* Exercise goal
Could you repeat exactly the lines below, from the line containing "Select the 8491D-MSB code text" through the last one, both included, while leaving out any pictures?

*** Opening Data under study ***

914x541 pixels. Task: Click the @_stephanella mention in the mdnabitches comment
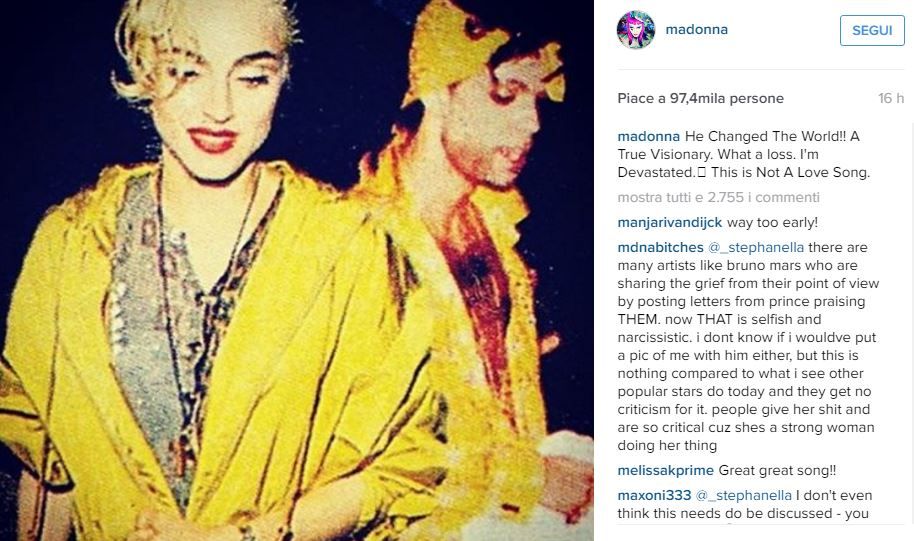point(756,247)
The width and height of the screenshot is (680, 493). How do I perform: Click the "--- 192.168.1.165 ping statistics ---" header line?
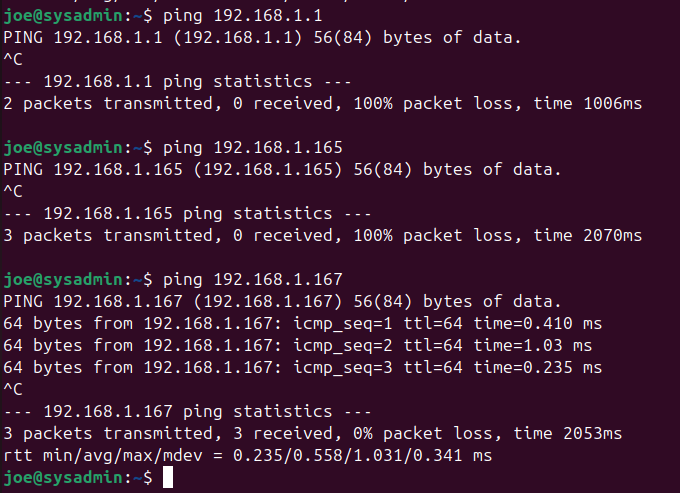[x=187, y=213]
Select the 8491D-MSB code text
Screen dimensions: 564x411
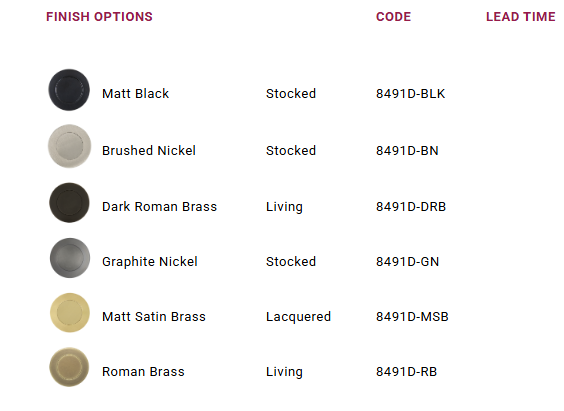(412, 316)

*** Closing Data under study ***

* Output of the exercise
Select the 8491D-MSB code text
Screen dimensions: 564x411
(412, 316)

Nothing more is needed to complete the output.